Support `failure` hooks and scripts

Question

Support `failure` hooks and scripts

gabyx opened this issue 3 months ago · comments

Describe the bug

A hook [hooks.apply.post] should also run on failure.

To reproduce

Define a hook like [hooks.apply.post] and make chezmoi apply fail for example with a failing run_before_bla.sh script.
The hook post according to documentation should be run but does not.

Also it would be good to have run_failure_bla.sh such that on any apply failure these scripts are executed.

Expected behavior

The hooks should run.

Austin Ziegler · Answer 1 · Sun May 19 2024 09:40:27 GMT+0800 (China Standard Time)

I don't think that this is a bug, but an enhancement. The documentation is unclear on the matter, but the way that Chezmoi generally works is that subsequent steps only when the previous step succeeds, and there’s a very small amount of clean-up (on the state file side) that happens post-failure.

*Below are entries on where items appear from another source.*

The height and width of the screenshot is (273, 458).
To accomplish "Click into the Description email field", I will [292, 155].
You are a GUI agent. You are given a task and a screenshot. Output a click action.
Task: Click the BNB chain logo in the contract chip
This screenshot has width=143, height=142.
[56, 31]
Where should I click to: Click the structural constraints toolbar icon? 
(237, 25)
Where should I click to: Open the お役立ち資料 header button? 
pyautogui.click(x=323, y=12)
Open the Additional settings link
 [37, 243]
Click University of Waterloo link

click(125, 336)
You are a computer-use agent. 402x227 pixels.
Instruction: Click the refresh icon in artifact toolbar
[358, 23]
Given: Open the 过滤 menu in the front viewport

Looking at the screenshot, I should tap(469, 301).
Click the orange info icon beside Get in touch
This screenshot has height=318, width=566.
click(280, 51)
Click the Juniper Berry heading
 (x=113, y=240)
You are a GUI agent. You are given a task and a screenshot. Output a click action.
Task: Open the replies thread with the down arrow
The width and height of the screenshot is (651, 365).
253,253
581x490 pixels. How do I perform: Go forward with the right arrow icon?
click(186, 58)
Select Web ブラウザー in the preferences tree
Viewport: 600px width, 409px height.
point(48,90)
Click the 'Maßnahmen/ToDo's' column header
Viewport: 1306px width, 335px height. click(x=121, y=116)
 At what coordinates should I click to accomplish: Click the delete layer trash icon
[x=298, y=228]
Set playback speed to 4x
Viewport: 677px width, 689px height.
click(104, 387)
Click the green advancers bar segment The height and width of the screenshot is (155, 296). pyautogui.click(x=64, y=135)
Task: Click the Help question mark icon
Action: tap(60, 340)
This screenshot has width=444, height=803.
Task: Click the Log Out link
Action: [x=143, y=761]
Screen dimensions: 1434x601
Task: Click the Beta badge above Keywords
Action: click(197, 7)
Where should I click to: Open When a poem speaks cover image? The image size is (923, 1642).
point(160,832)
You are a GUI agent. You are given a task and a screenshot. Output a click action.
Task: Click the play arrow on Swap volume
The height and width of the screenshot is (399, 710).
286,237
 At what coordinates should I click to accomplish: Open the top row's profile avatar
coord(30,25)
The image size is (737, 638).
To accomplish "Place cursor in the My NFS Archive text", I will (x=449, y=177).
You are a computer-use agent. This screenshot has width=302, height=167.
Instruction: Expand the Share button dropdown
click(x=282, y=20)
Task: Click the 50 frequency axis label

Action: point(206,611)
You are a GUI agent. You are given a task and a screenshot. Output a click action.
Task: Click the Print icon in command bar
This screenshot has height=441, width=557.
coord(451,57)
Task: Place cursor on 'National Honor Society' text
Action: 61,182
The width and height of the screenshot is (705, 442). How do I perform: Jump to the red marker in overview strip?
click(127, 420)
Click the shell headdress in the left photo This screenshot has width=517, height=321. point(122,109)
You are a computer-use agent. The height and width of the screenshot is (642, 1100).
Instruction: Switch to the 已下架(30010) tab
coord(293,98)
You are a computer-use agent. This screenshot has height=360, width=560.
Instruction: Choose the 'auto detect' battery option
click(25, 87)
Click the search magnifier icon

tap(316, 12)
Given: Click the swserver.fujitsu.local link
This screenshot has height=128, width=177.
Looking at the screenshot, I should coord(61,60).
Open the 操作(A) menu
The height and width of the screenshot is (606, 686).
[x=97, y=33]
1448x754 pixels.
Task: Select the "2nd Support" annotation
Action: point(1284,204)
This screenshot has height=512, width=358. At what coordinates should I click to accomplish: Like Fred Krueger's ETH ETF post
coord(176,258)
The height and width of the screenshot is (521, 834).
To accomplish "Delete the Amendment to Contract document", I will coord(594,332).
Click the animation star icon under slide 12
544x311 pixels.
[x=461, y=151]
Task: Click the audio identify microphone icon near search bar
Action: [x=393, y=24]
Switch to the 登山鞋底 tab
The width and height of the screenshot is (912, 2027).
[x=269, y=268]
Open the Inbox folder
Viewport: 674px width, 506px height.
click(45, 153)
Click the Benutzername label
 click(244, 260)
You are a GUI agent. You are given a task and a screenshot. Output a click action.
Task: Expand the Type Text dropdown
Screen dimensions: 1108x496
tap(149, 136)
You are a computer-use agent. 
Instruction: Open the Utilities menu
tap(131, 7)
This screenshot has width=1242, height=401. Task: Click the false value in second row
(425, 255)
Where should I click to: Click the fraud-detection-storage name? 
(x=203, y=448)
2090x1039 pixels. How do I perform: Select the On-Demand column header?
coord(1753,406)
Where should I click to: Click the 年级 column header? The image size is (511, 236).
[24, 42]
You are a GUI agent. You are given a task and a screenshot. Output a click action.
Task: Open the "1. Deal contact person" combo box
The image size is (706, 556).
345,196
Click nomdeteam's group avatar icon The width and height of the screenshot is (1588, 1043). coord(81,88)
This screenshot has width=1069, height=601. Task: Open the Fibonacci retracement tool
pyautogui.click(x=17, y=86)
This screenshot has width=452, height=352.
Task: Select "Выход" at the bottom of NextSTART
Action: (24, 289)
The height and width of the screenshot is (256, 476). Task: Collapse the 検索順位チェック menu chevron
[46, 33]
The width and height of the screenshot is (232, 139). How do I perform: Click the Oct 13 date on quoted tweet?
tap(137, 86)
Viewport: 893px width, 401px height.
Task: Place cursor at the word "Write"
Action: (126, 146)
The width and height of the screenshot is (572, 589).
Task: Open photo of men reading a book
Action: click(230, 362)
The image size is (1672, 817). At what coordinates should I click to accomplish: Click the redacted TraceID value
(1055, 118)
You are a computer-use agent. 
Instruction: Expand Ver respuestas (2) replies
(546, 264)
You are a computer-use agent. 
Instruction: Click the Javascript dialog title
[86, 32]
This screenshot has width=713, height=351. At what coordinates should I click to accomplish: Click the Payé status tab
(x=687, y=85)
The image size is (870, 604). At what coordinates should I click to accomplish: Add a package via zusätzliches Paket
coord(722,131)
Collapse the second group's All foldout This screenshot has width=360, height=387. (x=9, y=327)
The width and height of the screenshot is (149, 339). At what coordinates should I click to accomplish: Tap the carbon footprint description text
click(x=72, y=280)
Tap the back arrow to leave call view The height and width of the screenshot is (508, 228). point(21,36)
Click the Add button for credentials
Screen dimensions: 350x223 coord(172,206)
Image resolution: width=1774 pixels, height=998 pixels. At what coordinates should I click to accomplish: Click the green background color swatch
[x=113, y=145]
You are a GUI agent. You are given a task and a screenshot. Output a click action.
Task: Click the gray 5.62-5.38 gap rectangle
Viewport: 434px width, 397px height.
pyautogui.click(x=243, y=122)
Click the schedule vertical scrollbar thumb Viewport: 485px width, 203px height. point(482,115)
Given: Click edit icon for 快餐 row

I’m not sure what sort of hook would run post-failure, but I think that interpreting hooks.*.post as if it means hooks.*.on-success is a reasonable interpretation as hooks run at failure would probably need to run differently. I think that hooks.*.failure and run_failure_* scripts are a possible feature, because those would nominally be built for failure cases.

What would you be using this feature for?

Gabriel Nützi · Answer 2 · Sun May 19 2024 22:38:20 GMT+0800 (China Standard Time)

I would use the feature for
the following use case maybe I am also doing things overcomplicated:

I use

age:
  identity: ~/.config/chezmoi/key
  recipient: age...

I have a run_before_decrypt-private-key which decrypts my private key ~/.config/chezmoi/key.age (its a passphrase protected private key) to ~/.config/chezmoi/key. (The passphrase I get from consulting my login keyring on my NixOS which is gnome-keyring over secret-tool).
I have a run_after_delete-decrypted-private-key which deletes ~/.config/chezmoi/key again.

In this way I can run just apply when logged in and chezmoi will happily apply everything and also be able to decrypt all files.
When chezmoi fails, it would be nice to make sure the ~/.config/chezmoi/key is surely deleted, because I dont want this key on the disk. I could use a run_onfailure... or something along this lines.

Also the following second solution could be nice (but currently does not work non-interactively) :
Instead of using key I could directly use key.age (the passphrase protected private-key)

age:
  identity: ~/.config/chezmoi/key.age
  recipient: age...

which already works, and chezmoi apply will prompt for a passphrase. However making this non-interactive is not possible because age has no option to provide the passphrase in an env. variable for example, so chezmoi cannot do something in particular. It's to say that for my purposes I am also using a patched version of age where it reads AGE_PASSPHRASE from the environment (currently not in main and there are lots of issues suggesting this already FiloSottile/age#275)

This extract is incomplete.